Ce fort volume, tiré d’une thèse de doctorat, a pour ambition d’identifier dans le détail de son développement historique, l’importance de la discussion et de l’interprétation de l’œuvre de Kant dans les grands courants philosophiques français. Outre de brèves introduction et conclusion, une très riche bibliographie (45 pages) et un index nominum particulièrement utile, cette histoire de « la métamorphose historique de la pensée française » à la lumière de Kant est constituée de trois parties. À grands traits, le propos traverse les œuvres et enjeux suivants : 1) « La critique et la réflexion » (1854-1880), moment d’instauration de la philosophie kantienne dans le paysage philosophique français (p. 25-253), notamment chez Cournot et Renouvier, conduisant la critique kantienne de la science vers le primat de la raison pratique, puis son adaptation au spiritualisme de Lachelier, mais aussi via le motif du libre jeu dans les discussions constitutives de l’esthétique française. 2) « L’intuition et le jugement » (1880-1929) : moment de consolidation durant lequel Kant devient incontournable
(p. 257-449), que ce soit avec Bergson en opposition au cadre gnoséologique dans lequel Kant est alors compris, ou avec Brunschvicg dont l’intellectualisme discute et reprend l’idée d’une méthode critique fondée sur l’analyse des jugements mais corrigée par les acquis de la science, notamment en direction d’une conception dynamique et créatrice de l’activité de la pensée et d’une redéfinition de la rationalité intégrant l’histoire. Ces deux pôles permettent de comprendre le rapport à Kant chez ceux qui seront directement influencés : Le Roy, Lalande, Politzer et Aron ; mais aussi chez Alain dont la différence de tonalité de lecture de Kant, davantage réaliste, sera décisive pour la génération suivante, voulant diriger la réflexion vers le concret. 3) « Le transcendantal et la raison » (1929-1986) : moment que Terzi comprend à partir d’une crise de légitimité de la philosophie qui s’inscrit dans la continuité de la correction du kantisme opérée par Brunschvicg et les problèmes pointés par Bergson, avec cette fois-ci d’un côté l’apparition de nouveaux cadres intellectuels (marxisme, psychanalyse, phénoménologie, ontologie heideggérienne, Nietzsche), et de l’autre des philosophes en prise avec les sciences humaines (p. 453-677). Terzi met l’accent sur l’importance de la continuité des études académiques sur Kant malgré les critiques portées sur son œuvre, mais aussi l’apparition d’un dialogue plus libre, évacuant la dimension formaliste de l’a priori kantien, et davantage fécond, cherchant via Kant à sortir la phénoménologie de l’idéalisme husserlien chez Ricoeur, et poursuivant dans la voie tracée par l’interprétation de Brunschvicg afin de penser l’historicité de la raison chez les épistémologues.

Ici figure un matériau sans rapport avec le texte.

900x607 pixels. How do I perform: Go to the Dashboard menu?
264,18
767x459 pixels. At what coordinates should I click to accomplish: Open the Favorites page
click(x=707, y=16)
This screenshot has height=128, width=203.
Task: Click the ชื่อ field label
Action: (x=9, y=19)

Le dernier chapitre questionne les retours à Kant opérés par Foucault, Deleuze, Derrida et Lyotard et met en évidence la marginalité commune de leur situation institutionnelle par rapport à l’université, et le rôle d’ancrage que joue Kant pour eux, en particulier concernant la poursuite de la réflexion sur l’homme qu’ils engagent contre les néokantiens et, de manière significative pour Terzi, dans le cadre d’un engagement en faveur d’une « pensée de gauche »
(p. 679).
Le principal intérêt de cette entreprise, qui en est aussi la grande difficulté, tient dans la délimitation du corpus car l’enjeu est de réussir à déterminer la relation entre Kant et la philosophie française. Le choix opéré se comprend à partir d’un constat : il n’y a pas de néokantisme français et pourtant Kant apparaît omniprésent. La question est alors la suivante : quel rôle a joué Kant ? La réponse de Terzi est double : la philosophie kantienne a façonné de l’extérieur les problèmes, méthodes et doctrines français et ainsi contribué à leur métamorphose,
« mais elle l’a fait en se transformant elle-même » (p. 15) au sens où l’œuvre kantienne s’est pluralisée en interprétations, s’est décomposée en concepts, s’est cristallisée en méthodes. Entre la première reprise du projet kantien par Renouvier en 1854 et les débats traversant l’héritage de mai 68, du marxisme et de la déconstruction, cette histoire impressionne par l’ampleur de son érudition et ses effets de clarifications tant sur des grandes distinctions entre traditions philosophiques, qu’au sein de controverses techniques, quelquefois oubliées mais se révélant cruciales. L’œuvre de Kant apparaît comme celle envers laquelle il faut se positionner, et par là fonctionne comme configuratrice non seulement pour les systèmes, mais aussi pour les institutions. Car, et c’est un autre point remarquable de cette entreprise, l’histoire de Terzi prend en considération, notamment au début de chaque partie, le contexte politique, social, biographique et académique pour apprécier la détermination des « nœuds historico-conceptuels » (p. 20) où se joue la présence de Kant.
M. C.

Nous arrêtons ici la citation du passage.